La soirée, la nuit, le matin ont été très frais et humides, mais j'ai pu tout de même dormir.
Lorsque la rosée arrive, elle gèle, et c'est givrée que je replie la tente...
Je décolle aux environs de 9h30, alors que les premiers rayons de soleil arrivent à moi.
Je redescends des hauteurs de mon oliveraie.

        

    Je crois que j'étais alors toujours enclin à suivre la section 19 du TET...
Je ne me souviens plus très bien... je rejoins le lotissement que je pouvais apercevoir depuis mon bivouac et retrouve une piste... Ah oui, ça y est, je me souviens: la piste du TET était fermée par une chaîne, et j'ai récupéré le tracé en empruntant une autre piste, quelques centaines de mètres plus loin... une piste vraiment très sympa, et qui réchauffe bien de bon matin... voire trop!
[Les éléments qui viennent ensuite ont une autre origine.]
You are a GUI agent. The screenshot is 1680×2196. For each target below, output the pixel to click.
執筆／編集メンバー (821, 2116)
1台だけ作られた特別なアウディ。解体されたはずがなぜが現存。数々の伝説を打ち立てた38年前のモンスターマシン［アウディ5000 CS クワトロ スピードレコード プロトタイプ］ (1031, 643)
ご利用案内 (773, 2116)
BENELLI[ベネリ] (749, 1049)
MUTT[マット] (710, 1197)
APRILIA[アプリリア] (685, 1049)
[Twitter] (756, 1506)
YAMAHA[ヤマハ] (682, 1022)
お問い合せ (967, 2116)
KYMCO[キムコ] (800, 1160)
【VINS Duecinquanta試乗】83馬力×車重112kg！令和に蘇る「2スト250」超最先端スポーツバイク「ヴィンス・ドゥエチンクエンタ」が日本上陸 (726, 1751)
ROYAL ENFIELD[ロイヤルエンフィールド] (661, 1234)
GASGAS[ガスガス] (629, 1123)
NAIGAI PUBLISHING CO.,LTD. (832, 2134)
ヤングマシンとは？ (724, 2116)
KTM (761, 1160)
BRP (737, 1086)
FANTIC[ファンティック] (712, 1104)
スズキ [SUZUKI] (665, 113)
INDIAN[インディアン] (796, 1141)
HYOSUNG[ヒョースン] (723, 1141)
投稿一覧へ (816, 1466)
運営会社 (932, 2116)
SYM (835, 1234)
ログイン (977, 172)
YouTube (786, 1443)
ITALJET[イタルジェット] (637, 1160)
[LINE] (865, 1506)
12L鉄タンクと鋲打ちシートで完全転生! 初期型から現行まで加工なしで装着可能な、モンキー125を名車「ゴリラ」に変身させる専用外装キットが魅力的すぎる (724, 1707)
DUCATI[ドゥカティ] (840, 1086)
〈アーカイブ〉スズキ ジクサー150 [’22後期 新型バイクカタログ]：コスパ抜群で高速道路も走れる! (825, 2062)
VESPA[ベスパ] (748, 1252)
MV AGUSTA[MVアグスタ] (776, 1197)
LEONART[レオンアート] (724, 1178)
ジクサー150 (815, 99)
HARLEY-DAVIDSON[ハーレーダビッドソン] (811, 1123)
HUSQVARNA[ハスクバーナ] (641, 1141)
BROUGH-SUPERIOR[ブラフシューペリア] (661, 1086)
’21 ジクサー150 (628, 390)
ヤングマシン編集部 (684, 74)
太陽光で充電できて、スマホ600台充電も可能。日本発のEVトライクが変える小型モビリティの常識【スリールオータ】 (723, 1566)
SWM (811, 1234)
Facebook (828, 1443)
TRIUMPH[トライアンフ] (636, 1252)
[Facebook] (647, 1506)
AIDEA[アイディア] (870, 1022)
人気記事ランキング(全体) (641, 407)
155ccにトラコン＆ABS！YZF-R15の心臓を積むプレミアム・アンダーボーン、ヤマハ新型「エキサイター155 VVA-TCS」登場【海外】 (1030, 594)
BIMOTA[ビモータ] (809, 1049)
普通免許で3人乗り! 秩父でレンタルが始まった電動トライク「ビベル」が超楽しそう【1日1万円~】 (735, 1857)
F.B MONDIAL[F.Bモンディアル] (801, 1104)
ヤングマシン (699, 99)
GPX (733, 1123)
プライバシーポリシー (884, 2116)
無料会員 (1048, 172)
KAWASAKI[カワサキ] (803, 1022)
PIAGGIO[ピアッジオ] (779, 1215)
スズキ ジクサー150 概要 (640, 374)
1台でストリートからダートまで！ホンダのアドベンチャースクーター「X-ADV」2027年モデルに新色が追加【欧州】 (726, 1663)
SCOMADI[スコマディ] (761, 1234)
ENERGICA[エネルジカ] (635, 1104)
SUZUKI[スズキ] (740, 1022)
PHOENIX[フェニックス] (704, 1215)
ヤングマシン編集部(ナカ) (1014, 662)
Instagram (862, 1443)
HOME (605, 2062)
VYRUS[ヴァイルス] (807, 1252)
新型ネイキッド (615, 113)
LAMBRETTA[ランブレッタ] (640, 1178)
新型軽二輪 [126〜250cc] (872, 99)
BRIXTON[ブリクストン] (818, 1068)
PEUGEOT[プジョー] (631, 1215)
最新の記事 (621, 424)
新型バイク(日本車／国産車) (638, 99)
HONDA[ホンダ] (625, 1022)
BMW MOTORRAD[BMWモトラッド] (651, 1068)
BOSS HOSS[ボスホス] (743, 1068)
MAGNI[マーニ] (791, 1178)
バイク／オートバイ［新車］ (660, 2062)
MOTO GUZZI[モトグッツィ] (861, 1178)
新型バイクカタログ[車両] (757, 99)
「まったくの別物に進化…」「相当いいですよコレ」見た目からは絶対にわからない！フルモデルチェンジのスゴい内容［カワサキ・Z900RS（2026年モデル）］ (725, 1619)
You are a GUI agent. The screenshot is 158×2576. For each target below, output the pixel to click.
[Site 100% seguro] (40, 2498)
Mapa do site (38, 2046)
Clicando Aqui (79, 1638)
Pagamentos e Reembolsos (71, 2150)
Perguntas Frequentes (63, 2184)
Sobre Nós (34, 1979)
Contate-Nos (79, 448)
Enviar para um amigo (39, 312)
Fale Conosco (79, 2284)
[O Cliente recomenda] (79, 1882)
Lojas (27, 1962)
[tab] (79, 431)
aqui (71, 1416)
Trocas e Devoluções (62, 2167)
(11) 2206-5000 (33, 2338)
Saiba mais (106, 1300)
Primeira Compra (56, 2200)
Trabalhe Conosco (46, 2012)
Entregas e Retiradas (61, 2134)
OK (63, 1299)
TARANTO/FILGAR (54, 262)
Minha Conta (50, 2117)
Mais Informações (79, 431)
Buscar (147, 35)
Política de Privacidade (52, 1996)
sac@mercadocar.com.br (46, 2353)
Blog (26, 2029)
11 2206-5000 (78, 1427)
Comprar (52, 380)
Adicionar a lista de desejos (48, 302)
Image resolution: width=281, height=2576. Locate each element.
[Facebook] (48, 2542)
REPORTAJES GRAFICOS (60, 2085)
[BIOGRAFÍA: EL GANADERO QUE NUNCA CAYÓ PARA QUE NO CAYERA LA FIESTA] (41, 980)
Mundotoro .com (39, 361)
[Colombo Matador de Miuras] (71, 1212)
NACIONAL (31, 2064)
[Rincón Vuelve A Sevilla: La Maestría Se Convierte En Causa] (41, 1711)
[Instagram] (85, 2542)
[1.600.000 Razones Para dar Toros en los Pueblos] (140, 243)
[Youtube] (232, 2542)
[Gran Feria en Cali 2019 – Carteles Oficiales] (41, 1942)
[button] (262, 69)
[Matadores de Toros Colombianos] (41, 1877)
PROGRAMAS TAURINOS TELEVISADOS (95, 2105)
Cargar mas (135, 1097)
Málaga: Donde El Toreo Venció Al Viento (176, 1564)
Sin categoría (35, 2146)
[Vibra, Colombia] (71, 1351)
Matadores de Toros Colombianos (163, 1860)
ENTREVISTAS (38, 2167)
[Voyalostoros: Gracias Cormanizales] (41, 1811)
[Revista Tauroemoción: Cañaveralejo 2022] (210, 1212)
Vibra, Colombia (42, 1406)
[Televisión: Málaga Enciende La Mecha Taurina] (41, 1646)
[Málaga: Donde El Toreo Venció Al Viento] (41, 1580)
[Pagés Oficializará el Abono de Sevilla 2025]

    Ce qui me gonfle, c'est d'être en permanence sur le qui-vive: mon pneu avant décroche souvent sur ces chemins mélangeant zones de pierrasses, où tout va bien même si ça secoue un peu, zones de pierrasses mélangées à la terre, ce qui m'est idéal, et zones de terre très humide et très glissante, dans lesquelles je suis en permanence à la limite de me vautrer... je commence à en avoir franchement marre!
    Marre de rouler sans avoir droit à la moindre erreur, sans avoir une fraction de seconde pendant laquelle je pourrais tourner la tête et profiter des paysages... et puis aussi, à ce rythme, il va me falloir au moins une semaine pour arriver en Andalousie!
    Et une nouvelle fois, je me retrouve à ne pas vouloir tenter le diable: la trace emprunte une descente de terre bien trop raide, que je n'arriverais jamais à remonter si j'avais à rebrousser chemin par la suite... je ne suis même pas certain de pouvoir la descendre sans me retrouver par terre!
    Estimant donc que c'est un peu trop chaud de poursuivre, je fais demi-tour pour retrouver le bitume.
Je ne comprends pas mon GPS... moi qui veut aller au sud, je me retrouve à rouler vers le nord, nord-ouest... déjà que je n'avance pas, si en plus je ne vais pas dans la bonne direction, ça va être long!
Je me régale pourtant à rouler sur cette belle route, mais bon...
    Suivre le TET dans mes conditions de roulage (poids de la moto chargée, pneus pas adaptés à tous les terrains...) commence gentiment à me soûler... je me fais d'habitude bien plus plaisir à improviser, suivant ce que je vois et la direction générale de l'endroit vers lequel je veux aller, en m'aidant du GPS pour ce faire, qu'à suivre ce tracé...
    En court-circuitant une partie du TET, je me retrouve arriver à Petromiralles, petit relais routier avec station service et troquet... c'est la troisième fois que je m'y retrouve, je reconnais instantanément l'endroit en approchant du giratoire, et j'en ris tout haut dans mon casque: "Mais non!! J'le crois pas!...". 
La première fois que je m'y étais retrouvé, c'était en janvier 2016, lors de la présentation de la nouvelle Africa aux concessionnaires français, et j'y étais arrivé par le sud-ouest. La deuxième fois, c'était un an plus tard, au guidon de ma belle grise fraîchement rodée, et j'y étais arrivé par le nord-est...
Cette fois-ci, j'arrive par le sud-est... il ne me restera plus qu'à y arriver par le nord-ouest pour boucler la boucle!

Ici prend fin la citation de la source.